Butterflies of flame drifted through the sky. One moment the air was hot with radiated heat, the next, bitterly cold from the fierce north wind. A neighbor’s house caught fire. Voelker climbed to his roof with a garden hose. Everyone else began hauling things out of the house. Louisa placed her trousseau in a trunk, which wound up on the sidewalk. The house caught fire. Trees caught fire. The trunk caught fire. Even Louisa’s coat caught fire.

That night half of Galveston burned to the ground, and with it Louisa’s trousseau—but, luckily, not her dress.

August and Louisa married on schedule. Even disaster could not dampen their spirits. “I can’t imagine anybody happier than we were at that time,” she recalled. “It took so very little to make us happy and contented.”

During one of their many walks, they spotted a small white house for rent at 32nd and Broadway, and leased it the next day. It had a front porch, back porch, dining room, kitchen, bedroom, and a picket fence that surrounded the yard. Louisa threw herself into fixing it up. She bought a bed with a red canopy. She put up cream curtains with red tiebacks and made a red-and-white bedspread. She bought a large rug, lace curtains, and a hanging lamp with prisms and colored glass. She made a drape to cover a window in the living room that opened on the kitchen, and August decorated one side with a painting of flowers, fruit, and cupids. Soon the house was awash in rich colors touched with flowers and gold. “We felt as if we had heaven on earth.”

Louisa sewed to raise extra cash, and took in more and more work. Was it too much work, she wondered forever after—too much for a woman pregnant with her first child?

Peter August was born April 8, 1888, months too soon. “He was just like a little doll and his little hand would lay in my hand.” Her doctor told her to nurse the baby every two hours, but she could not.
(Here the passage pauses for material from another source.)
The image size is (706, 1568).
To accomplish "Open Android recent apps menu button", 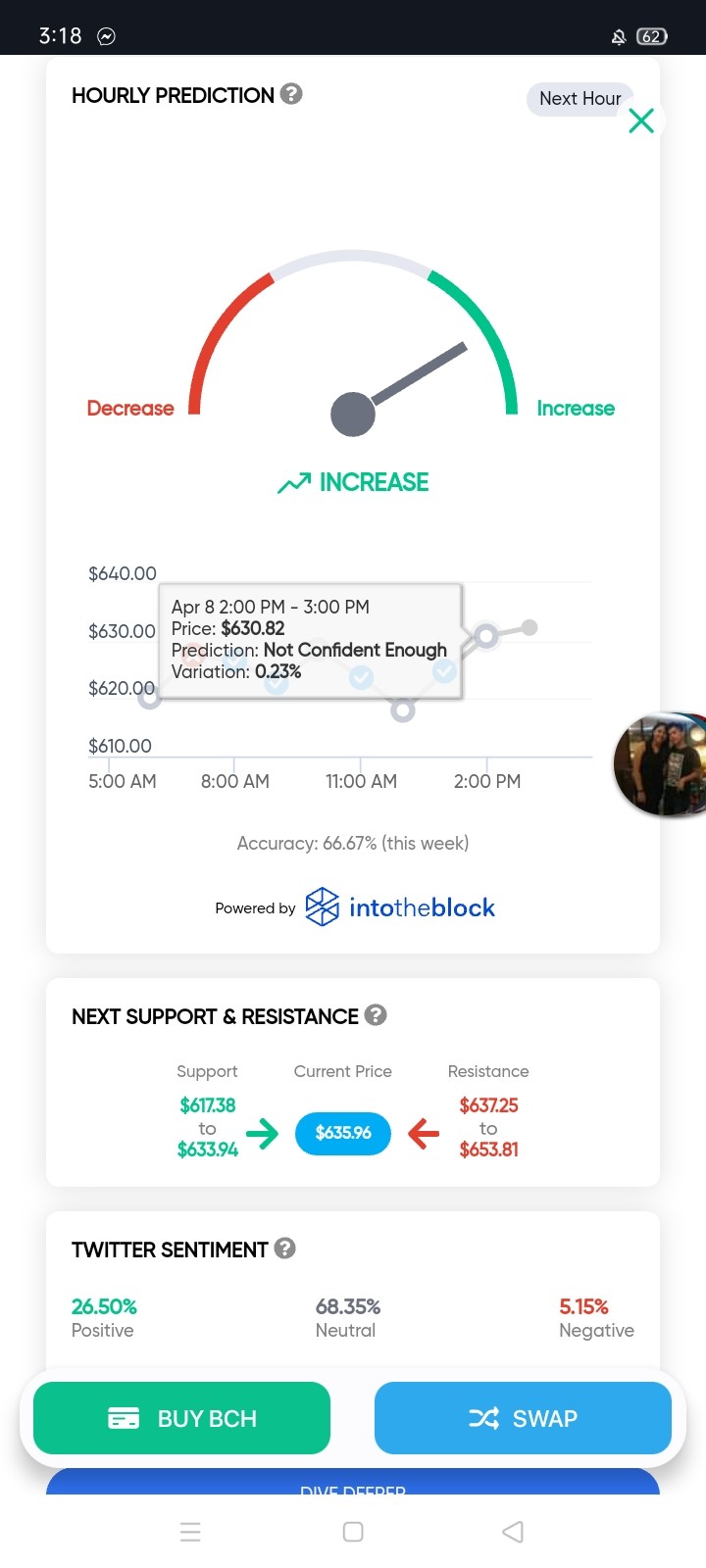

She was sick and weak and Peter August refused to nurse. “I did not have any experience, maybe he could have been saved if I had Mother near me.”

Her son lived seventeen days.

For the funeral, Mrs. Voelker placed tiny white rosebuds over Peter’s body and one rose in his hand. Louisa was too sick to accompany her baby to the cemetery. She watched as August placed the boy in a tiny white coffin and carried him to a carriage parked out front. It was days before Louisa could go to the cemetery. “When I came the first time they had his full name laid out with little white shells, and planted violets, and they were growing, for they came every day and watered them.” August ordered the construction of a small wooden cross, then painted it himself. With ever so much care he painted his son’s name and the dates of his life on the cross-spar, in gold letters.

“Now we had a place to go,” Louisa remembered, many many years later. “It was our first sorrow.”

She could not imagine loving her husband more.

Another child followed, “our little Helen,” born fifteen months later. Louisa was fiercely proud and thought the child the most beautiful creature on earth, although in fact the baby was quite plump. “I can’t see any nose,” August teased. Louisa was furious. At night she placed Helen in a baby buggy under a big, loosely draped mosquito net. “She looked like a little fat angel.”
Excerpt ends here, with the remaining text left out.